This very fine oval relief represents an attractive youth wearing an all'antica cuirass and elaborate helmet. This is beautifully decorated, with depictions of three different creatures:
on the front is a fantastical bird, with a pointy beak and leonine eyes, in the middle is the head of a ram, and a grotesque mask decorates at the back. The marble is subtly carved, with keen attention to detail. Skilled chiselling beautifully renders the rigidity of the armour, the softness of the curls that fall over the figure's shoulders, and the exquisite features of his face.

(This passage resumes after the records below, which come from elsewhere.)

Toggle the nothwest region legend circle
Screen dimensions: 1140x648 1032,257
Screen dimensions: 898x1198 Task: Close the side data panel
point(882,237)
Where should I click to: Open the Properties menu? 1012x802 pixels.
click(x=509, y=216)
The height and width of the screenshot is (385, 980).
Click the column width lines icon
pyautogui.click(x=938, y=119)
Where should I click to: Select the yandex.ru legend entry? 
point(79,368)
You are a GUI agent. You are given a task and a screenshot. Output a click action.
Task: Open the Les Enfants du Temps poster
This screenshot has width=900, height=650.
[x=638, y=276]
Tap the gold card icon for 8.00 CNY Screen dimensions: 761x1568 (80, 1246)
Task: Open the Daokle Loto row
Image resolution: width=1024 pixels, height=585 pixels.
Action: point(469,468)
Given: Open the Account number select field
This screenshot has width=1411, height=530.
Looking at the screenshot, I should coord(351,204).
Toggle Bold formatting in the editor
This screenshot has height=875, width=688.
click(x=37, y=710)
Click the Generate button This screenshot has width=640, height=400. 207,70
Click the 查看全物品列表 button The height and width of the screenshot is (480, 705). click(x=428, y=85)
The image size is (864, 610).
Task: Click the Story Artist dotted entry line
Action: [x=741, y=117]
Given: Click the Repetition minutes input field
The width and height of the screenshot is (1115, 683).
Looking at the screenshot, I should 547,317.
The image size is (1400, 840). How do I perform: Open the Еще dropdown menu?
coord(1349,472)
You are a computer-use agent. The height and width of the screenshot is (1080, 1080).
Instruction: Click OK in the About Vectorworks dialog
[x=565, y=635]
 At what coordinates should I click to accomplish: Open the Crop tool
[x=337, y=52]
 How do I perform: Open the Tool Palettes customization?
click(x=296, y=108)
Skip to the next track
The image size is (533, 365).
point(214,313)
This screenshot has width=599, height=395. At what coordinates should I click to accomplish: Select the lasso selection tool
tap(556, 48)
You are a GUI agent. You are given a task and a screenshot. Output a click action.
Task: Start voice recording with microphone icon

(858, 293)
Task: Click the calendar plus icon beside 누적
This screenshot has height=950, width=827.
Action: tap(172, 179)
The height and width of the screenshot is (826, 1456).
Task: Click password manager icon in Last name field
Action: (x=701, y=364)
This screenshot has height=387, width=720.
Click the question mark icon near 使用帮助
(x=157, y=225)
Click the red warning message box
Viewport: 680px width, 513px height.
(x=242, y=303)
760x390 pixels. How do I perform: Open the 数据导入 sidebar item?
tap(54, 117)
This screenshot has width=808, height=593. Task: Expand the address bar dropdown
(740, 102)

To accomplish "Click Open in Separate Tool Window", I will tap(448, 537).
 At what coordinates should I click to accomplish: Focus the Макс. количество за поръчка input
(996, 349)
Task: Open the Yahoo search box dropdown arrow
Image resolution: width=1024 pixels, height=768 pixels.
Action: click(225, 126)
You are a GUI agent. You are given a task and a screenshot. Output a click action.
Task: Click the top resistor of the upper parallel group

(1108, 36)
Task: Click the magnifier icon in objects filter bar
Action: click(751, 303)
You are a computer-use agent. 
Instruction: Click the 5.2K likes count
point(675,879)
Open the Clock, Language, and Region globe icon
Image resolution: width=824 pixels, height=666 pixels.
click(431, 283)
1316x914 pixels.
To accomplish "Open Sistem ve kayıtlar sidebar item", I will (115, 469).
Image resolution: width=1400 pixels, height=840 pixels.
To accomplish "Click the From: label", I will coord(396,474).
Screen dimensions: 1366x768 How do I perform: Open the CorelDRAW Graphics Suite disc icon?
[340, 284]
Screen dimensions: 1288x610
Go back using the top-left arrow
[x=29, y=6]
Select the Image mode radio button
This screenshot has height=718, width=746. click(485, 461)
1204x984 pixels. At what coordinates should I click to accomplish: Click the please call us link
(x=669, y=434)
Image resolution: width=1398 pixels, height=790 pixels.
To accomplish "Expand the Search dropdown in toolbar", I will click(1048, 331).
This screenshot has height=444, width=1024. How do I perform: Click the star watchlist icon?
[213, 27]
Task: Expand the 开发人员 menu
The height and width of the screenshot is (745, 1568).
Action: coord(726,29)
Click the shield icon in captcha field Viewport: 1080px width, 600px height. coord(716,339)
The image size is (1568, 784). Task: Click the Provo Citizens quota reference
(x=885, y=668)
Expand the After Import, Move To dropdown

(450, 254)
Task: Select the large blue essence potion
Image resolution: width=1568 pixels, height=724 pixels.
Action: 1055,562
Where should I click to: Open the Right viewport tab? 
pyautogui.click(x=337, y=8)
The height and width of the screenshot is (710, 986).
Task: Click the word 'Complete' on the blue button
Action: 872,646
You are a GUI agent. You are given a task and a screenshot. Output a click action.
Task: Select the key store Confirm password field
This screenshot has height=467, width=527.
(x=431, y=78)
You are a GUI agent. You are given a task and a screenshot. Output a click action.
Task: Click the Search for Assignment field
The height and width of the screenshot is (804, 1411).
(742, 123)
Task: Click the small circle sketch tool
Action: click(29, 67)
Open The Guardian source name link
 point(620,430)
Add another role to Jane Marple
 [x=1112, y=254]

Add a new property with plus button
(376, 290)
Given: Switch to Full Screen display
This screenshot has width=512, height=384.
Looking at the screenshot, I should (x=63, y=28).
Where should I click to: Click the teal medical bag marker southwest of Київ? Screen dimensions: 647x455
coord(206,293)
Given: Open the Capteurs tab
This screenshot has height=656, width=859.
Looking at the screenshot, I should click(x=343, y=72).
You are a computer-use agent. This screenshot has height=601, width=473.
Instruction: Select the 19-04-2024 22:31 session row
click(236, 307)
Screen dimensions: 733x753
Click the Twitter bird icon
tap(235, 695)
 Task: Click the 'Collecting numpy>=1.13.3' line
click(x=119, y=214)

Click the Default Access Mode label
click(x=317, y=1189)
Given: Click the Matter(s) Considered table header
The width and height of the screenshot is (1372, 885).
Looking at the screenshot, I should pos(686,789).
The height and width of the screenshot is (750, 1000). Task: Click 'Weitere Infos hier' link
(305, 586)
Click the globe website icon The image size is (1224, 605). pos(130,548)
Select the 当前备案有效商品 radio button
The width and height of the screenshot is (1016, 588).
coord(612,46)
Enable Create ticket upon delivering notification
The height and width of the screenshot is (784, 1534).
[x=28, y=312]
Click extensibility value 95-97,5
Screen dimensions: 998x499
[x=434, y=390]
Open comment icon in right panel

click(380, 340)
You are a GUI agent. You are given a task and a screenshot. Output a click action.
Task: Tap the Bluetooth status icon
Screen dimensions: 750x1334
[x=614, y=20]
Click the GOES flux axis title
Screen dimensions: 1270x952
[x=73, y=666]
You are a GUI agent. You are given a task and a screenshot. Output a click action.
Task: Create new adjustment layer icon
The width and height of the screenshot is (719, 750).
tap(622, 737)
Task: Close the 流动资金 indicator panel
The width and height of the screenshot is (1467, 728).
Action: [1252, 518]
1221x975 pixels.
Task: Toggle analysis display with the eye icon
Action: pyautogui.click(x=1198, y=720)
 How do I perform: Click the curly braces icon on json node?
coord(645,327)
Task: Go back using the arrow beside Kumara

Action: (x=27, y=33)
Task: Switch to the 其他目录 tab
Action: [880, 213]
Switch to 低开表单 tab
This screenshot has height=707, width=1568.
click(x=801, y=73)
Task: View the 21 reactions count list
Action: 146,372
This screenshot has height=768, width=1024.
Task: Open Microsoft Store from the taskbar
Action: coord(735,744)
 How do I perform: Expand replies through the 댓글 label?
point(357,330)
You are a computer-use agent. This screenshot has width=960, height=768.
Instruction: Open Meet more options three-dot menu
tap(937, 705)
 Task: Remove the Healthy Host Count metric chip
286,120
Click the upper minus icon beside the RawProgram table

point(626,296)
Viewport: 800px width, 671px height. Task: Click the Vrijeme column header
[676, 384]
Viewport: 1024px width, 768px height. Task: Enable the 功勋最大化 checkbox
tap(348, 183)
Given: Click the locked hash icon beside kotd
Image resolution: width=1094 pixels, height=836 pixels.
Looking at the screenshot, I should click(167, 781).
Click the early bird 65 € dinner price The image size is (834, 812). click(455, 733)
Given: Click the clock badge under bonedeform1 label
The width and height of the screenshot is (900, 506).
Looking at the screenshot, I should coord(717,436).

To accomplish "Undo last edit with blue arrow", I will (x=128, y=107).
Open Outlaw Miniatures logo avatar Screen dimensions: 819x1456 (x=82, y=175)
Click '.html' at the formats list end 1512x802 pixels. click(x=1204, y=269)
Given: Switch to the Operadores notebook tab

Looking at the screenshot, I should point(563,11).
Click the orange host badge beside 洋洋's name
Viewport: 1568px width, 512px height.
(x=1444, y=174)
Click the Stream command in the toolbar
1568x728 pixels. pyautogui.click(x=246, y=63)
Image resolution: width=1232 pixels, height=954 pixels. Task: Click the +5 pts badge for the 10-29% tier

The subject of this unpublished marble relief may be identified through comparison with ancient coinage as Alexander the Great (356-323 BC). An exemplary historical figure since the time of his empire, Alexander was a genial commander, one of the most successful generals of all times, and a highly erudite man. His image thus functioned as a reminder of his illustrious deeds, exemplary for generations to come. This was a key aspect of the established Renaissance tradition of celebrating figures from Antiquity as models, a custom in which artist played a central role. A famous example is the iconography of the twelve Roman Caesars, after Suetonius' account (c. 69-after 122 AD), which often appeared in sculpted and painted medallions that adorned the palaces of Renaissance Italy.
The specific iconography and style of the present relief are indicative of its period and attribution. The ram's head on the helmet is a symbol often seen in works created within the court of the Medici Grand Dukes in Florence, as it represents a direct reference to Cosimo I, this animal being his ascendant sign and also the zodiacal sign of Emperor Charles V, the Grand Duke's political patron. It appears, for example, in some capitals of the Santa Maria del Fiore cathedral and on the base of a marble bust of Cosimo I by Clemente and Baccio Bandinelli (Private Collection, Florence). A further reference to the Bandinelli workshop is our artist's treatment of the figure's eyes and hair, together with his choice of oval profile format, which again points towards a sculptor at the Medici court. Comparable examples are Bandinelli's self-portraits in profile now in the Musée des Beaux-Arts, Strasbourg, and in the Victoria & Albert Museum in London. The present sculptor, active in Florence shortly after Baccio Bandinelli's death (1493-1560), would certainly have known these reliefs and the master's work.
Baccio Bandinelli, notoriously skilled with the chisel as much he was with chalk and pencil. dedicated his life to the visual arts when he was still very young, working with his father Michelangelo di Viviano, goldsmith of the Medici family. He entered the workshop of Gianfrancesco Rustici in 1508 and trained there until he reached his twenties, when he travelled to Rome. Benefitting from the patronage of the two Medici Popes, Leo X and Clement VIl, and already possessing masterful skills, he returned to Florence and started working on his most famous masterpieces:
- Hercules and Cacus, originally commissioned to be paired with Michelangelo's David, but later positioned at the entrance of Palazzo Vecchio in Piazza della Signoria, Florence;
- a Pietà, that vividly expresses Bandinelli's pain upon the death of his son Clemente in 1555, and for this reason placed in the family tomb in the Basilica della Santissima Annunziata, Florence:
- Orpheus, in the Cortile delle Colonne at Palazzo Medici. Florence
- Laocoon. a majestic sculotural group in the Uffizi. Florence.